Julie Cain says she worked hard
Julie Cain preceded her husband on the witness stand. She said that her most important duty at the hospital was making rounds so she could check on patients, families and staff.
She said she hired physicians, approved contracts, updated policies and procedures, and performed other duties as hospital administrator.
During her hours-long testimony, the defense established her familiarity with many of the hospital’s employees.
“I am someone who gets on the floor and works with the employees . . . ” she testified. “I have rolled my sleeves up. I did what I needed to do.”
The whistleblower in the case, James Aldridge, worked as chief operating officer at the hospital for about two months, testimony has shown.
Musgrove wanted Julie Cain to testify in front of the jury about why he was fired. The presiding judge, Henry T. Wingate, said he would hear her testimony about Aldridge outside of the jury’s presence before deciding whether to allow it.
Once the jury was escorted out, Cain said she fired Aldridge over a potentially dangerous decision involving a patient. He ordered an employee to put a bucket above a ceiling tile in the patient’s room to catch water from a leak. The bucket fell.
Aldridge, she said, tried to blame and fire a subordinate.
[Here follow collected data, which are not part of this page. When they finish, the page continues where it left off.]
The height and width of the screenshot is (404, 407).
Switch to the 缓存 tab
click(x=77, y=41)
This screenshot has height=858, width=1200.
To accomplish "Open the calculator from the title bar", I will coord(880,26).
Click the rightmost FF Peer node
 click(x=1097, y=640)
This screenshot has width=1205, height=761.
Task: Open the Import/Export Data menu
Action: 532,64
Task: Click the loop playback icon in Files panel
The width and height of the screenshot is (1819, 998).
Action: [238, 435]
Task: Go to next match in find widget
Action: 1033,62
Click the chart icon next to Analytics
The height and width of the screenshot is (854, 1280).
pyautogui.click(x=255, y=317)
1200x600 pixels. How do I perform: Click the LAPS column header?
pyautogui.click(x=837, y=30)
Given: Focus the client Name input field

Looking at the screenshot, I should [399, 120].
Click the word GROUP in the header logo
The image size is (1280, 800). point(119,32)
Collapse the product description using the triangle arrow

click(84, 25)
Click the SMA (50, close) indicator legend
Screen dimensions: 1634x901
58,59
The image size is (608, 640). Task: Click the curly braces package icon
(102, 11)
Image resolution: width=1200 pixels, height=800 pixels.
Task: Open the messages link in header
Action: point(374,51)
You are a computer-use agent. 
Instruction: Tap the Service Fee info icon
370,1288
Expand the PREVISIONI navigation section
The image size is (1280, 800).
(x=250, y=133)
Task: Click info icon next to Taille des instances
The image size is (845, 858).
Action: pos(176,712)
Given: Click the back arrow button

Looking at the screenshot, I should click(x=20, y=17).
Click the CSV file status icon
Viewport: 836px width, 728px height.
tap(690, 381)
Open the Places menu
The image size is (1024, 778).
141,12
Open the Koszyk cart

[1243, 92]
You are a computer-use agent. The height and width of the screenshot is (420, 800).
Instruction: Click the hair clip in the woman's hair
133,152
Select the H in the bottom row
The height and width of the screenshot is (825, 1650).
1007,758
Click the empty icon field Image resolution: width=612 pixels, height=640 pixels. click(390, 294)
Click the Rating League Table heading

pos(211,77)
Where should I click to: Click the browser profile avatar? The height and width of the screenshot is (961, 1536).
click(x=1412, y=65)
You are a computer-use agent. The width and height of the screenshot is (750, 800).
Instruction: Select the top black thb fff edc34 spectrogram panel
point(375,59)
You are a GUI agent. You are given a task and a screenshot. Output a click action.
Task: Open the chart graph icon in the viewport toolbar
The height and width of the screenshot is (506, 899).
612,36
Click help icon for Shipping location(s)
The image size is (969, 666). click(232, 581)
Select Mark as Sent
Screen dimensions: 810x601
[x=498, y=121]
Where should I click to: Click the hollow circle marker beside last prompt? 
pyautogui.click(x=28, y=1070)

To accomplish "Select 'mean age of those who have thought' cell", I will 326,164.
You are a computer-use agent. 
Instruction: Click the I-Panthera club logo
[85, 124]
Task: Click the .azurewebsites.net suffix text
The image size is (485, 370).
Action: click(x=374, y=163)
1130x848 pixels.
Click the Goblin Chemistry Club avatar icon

She fired Aldridge instead.
“He said, ‘If you fire me, you’re going to pay for this,’ ” Cain said. “I had my back up against the wall . . . I had to protect my staff and my patients.”
Wingate ruled that she could not tell the jury about Aldridge. He is not being called as a witness in the case, Wingate said, so his credibility is not an issue.
On cross-examination, Assistant U.S. Attorney Angela Williams asked Julie Cain about reams of paperwork the defense had submitted as evidence that she was on the job as administrator.
Williams was able to show some of the documents were unrelated to Cain’s job at the hospital and that she signed some paperwork that others had drafted. Williams also introduced emails showing that questions from managers were in some cases directed to Starann Lamier, the fourth defendant in the case and a former CMI manager.
Government attorneys maintain Lamier handled much of the hospital management work at CMI.
The attorney for Aldridge, John Hawkins, also cross-examined Cain. She told him hundreds of hospital employees would testify to her work ethic. If that were the case, Hawkins asked, why didn’t the defense call more of them to testify and why did only one of her five administrative assistants over the years take the stand to say Cain did her job?
Several employees, he said, testified that she was at the hospital less than 25% of the time.
Cain bristled. “I was never there 25% of the time,” she said. “I was there at work. I’m telling you, it’s untrue.”